To narrow in on a single example, the ‘assessment decision tool’ is an algorithm designed to help HR professionals develop assessment strategies for skills and competencies, as well as other situational factors relevant to their hiring criteria. According to those on the project, this algorithm needs to be reviewed in case it is systematically excluding appropriate candidates.
The key issue the project hopes to target is transparency. Many of the most consequential algorithms currently being used in the public and private domains are complex and opaque, making it hard to attribute accountability to their actions. O’Neil also believes accountability is key: “If they restrict our options, and they take away options from us – a job, loan or affordable insurance – then we should have the right to understand it much more than we do now.”
Inside the black box
Improving transparency, however, is no easy task. Companies with algorithmic products would lose their competitive edge if they were forced to make their algorithms public. But, according to Epstein, there is one way to leapfrog this problem: “Transparency is not enough. In fact, because algorithms are quite complicated, information about Google’s algorithms would be useless. This is a simple matter. The index to the internet should be a public instrument, owned and controlled by the public. It should be a public utility. It should be an index, pure and simple – not a tracking device or a mechanism of manipulation. Google doesn’t own the internet, and it also should not own the index to the internet.”

PROBLEM SET:
- 1) Update the stretch of the passage on algorithm transparency from "To narrow in" through "excluding appropriate candidates.", changing "HR professionals" to "hiring managers".
- 2) Write a continuation of the passage on algorithm transparency, picking up after its final sentence.

DATA SHOWN:
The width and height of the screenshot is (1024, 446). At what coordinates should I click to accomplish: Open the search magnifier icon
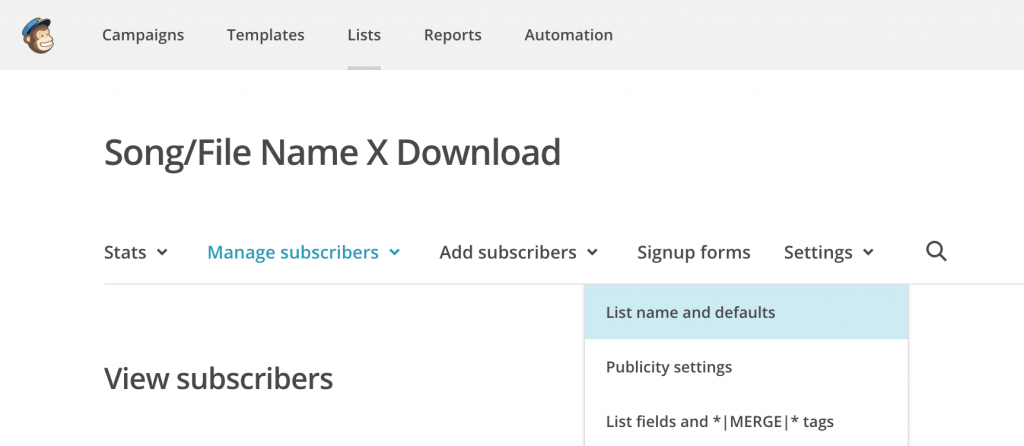pyautogui.click(x=936, y=251)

TASK RESULTS:
- 1)
To narrow in on a single example, the ‘assessment decision tool’ is an algorithm designed to help hiring managers develop assessment strategies for skills and competencies, as well as other situational factors relevant to their hiring criteria. According to those on the project, this algorithm needs to be reviewed in case it is systematically excluding appropriate candidates.

- 2)
Perhaps all that’s needed is a requirement to certify if an algorithm is safe or fair to use, and greater incentives to pay attention to the consequences of an algorithm once it’s up and running. According to Metcalf: “What we really need are review committees, we need policies within companies, we need codes of ethics, we need to have the cultures, habits and infrastructures to rigorously and efficiently pause and ask the question about who algorithms are affecting, how are they affecting them and how they might be improved. These moments don’t really exist in current engineering practices with any real sense of rigour.”
The most attractive option is to put the control of algorithms back into the hands of the people that are affected by them. In practice, this might work through the creation of a settings feature, where people can set their own personal algorithmic preferences. One would be given the option to instruct Google, say, to pay particular attention to location, popularity or timeliness when ordering results.
The same concept could feasibly be rolled out in all sorts of locations. Metcalf noted one of the most interesting applications of this idea would centre on autonomous vehicles. When life-or-death decisions arise, such as whether to save the driver or the pedestrian, humans make their own decisions in the moment. “With a machine, there has to be some sort of instruction,” Metcalf said.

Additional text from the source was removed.